Does Flyte support the use of Polars LazyFrames? ...
# ask-the-community
b
Does Flyte support the use of Polars LazyFrames? I keep getting a warrning regrading it, see below:
Copy code
[f6198790a618a4396a3a-n0-0] terminated with exit code (247). Reason [OOMKilled]. Message: 

{"asctime": "2024-05-01 20:01:11,141", "name": "flytekit", "levelname": "WARNING", "message": "Unsupported Type <built-in function any> found, Flyte will default to use PickleFile as the transport. Pickle can only be used to send objects between the exact same version of Python, and we strongly recommend to use python type that flyte support."}
thoughts?
n
looks like it’s not: https://github.com/flyteorg/flytekit/blob/master/plugins/flytekit-polars/flytekitplugins/polars/sd_transformers.py#L87 would be fairly straightforward to register a new
PolarsDataFrameToParquetEncodingHandler
and
ParquetToPolarsDataFrameDecodingHandler
for lazyframes
b
Im pretty new to flyte, im probably even more "green" when it comes to th interworking's.

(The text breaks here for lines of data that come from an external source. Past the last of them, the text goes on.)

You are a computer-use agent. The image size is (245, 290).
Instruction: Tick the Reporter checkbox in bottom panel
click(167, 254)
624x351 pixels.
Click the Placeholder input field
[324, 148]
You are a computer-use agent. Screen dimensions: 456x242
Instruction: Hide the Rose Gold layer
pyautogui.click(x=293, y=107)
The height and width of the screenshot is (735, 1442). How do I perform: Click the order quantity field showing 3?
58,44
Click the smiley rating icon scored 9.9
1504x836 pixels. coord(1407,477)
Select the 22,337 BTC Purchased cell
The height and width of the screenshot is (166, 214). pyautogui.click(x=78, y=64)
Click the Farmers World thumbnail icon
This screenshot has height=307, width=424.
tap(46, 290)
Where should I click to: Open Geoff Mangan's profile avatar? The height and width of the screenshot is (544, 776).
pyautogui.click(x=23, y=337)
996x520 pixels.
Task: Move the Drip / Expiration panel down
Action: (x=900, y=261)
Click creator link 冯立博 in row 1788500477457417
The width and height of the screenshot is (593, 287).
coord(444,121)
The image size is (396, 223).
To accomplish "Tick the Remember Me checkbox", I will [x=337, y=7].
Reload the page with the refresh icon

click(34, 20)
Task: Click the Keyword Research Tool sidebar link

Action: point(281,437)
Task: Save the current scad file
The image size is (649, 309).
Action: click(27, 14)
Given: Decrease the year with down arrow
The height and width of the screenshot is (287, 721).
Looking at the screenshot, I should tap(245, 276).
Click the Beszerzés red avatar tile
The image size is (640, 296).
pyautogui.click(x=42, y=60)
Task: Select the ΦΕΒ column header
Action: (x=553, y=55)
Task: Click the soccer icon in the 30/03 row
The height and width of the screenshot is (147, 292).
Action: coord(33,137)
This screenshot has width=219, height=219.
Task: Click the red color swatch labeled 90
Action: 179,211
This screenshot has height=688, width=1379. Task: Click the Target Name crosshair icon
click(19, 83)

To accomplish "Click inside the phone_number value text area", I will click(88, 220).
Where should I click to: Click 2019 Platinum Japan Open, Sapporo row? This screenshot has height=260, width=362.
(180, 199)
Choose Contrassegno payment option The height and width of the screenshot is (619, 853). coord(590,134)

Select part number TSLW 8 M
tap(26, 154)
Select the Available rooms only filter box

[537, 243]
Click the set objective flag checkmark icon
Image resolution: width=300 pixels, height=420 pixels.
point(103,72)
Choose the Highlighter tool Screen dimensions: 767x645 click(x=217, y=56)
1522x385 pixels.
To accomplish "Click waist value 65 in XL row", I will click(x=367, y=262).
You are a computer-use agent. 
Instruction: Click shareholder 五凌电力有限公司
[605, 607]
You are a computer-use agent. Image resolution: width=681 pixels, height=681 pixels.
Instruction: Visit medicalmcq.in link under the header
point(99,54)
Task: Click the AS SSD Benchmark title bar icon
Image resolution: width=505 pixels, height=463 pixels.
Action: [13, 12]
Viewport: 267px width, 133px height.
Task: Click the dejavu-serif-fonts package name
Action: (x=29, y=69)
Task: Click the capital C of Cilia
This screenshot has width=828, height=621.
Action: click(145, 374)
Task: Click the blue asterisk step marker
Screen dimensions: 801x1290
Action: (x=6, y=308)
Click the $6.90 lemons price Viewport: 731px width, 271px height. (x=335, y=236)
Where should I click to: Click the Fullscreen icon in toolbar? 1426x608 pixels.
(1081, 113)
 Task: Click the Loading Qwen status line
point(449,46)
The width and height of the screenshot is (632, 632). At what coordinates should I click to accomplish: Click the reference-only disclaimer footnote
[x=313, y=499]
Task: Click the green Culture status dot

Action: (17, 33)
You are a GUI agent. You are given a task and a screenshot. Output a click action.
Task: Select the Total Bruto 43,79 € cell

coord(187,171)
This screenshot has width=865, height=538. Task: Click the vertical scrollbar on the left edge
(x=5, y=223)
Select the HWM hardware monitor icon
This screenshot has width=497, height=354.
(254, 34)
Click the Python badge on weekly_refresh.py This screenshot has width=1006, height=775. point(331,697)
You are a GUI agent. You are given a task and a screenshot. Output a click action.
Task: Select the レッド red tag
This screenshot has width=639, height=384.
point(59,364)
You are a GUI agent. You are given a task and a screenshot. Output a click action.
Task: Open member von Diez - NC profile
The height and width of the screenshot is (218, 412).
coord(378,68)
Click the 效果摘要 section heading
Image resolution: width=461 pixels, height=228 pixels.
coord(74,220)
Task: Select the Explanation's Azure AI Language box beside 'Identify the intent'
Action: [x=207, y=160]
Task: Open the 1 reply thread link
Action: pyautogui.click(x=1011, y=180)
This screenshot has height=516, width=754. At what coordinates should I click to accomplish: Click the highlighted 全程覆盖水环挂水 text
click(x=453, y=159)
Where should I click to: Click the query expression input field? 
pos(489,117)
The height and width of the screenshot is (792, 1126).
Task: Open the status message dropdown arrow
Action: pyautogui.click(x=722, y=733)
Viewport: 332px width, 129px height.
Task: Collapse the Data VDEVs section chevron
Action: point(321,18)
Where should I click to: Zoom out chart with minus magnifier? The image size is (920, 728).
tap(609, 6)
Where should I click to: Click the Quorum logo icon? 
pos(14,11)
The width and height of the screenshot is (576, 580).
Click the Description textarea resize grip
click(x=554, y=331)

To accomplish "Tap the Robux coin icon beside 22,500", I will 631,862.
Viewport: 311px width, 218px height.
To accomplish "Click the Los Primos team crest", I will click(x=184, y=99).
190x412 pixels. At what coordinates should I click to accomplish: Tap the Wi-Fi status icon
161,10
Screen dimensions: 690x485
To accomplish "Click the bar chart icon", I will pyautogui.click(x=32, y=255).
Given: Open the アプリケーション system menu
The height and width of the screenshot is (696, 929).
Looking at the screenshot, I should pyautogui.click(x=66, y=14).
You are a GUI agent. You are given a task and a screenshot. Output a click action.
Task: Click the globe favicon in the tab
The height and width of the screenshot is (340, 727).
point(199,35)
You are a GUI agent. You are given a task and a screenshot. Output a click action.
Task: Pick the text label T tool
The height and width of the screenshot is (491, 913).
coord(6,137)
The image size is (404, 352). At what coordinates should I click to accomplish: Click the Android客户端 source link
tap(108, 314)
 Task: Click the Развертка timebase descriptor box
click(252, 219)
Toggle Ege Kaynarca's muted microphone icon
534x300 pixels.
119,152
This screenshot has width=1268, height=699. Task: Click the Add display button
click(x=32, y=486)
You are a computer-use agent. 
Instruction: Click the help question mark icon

So you will have bare with me here 🙂 .
What do i need to do, to register a new handler? is there a guide anywhere?
n
if you look at that
sd_transformers
file, you’ll see those classes defined, which operate on
pl.DataFrame
here, here, here, and here.
Copy code
class PolarsLazyFrameToParquetEncodingHandler(StructuredDatasetEncoder): ...

class ParquetToPolarsLazyFrameDecodingHandler(StructuredDatasetDecoder):
You could define your own classes (or contribute it back into the polars plugin 🙂) and then register it
Copy code
StructuredDatasetTransformerEngine.register(PolarsLazyFrameToParquetEncodingHandler())
StructuredDatasetTransformerEngine.register(ParquetToPolarsLazyFrameDecodingHandler())
b
so what something like this:
Copy code
class PolarsLazyFrameRenderer:
    """
    Renders Polars LazyFrame's statistics as an HTML table after collecting the data.
    """

    def to_html(self, lf: pl.LazyFrame) -> str:
        assert isinstance(lf, pl.LazyFrame)
        df = lf.collect()  # Convert LazyFrame to DataFrame
        describe_df = df.describe()
        return pd.DataFrame(describe_df.transpose(), columns=describe_df.columns).to_html(index=False)


class PolarsLazyFrameToParquetEncodingHandler(StructuredDatasetEncoder):
    def __init__(self):
        super().__init__(pl.LazyFrame, None, PARQUET)

    def encode(
        self,
        ctx: FlyteContext,
        structured_dataset: StructuredDataset,
        structured_dataset_type: StructuredDatasetType,
    ) -> literals.StructuredDataset:
        lf = typing.cast(pl.LazyFrame, structured_dataset.dataframe)
        df = lf.collect()  # Collect data to a DataFrame before writing

        output_bytes = io.BytesIO()
        df.write_parquet(output_bytes)  # Polars now only supports write_parquet

        if structured_dataset.uri is not None:
            fs = ctx.file_access.get_filesystem_for_path(path=structured_dataset.uri)
            with fs.open(structured_dataset.uri, "wb") as s:
                s.write(output_bytes.getvalue())
            output_uri = structured_dataset.uri
        else:
            remote_fn = "00000"  # Default filename
            output_uri = ctx.file_access.put_raw_data(output_bytes.getvalue(), file_name=remote_fn)
        return literals.StructuredDataset(uri=output_uri, metadata=StructuredDatasetMetadata(structured_dataset_type))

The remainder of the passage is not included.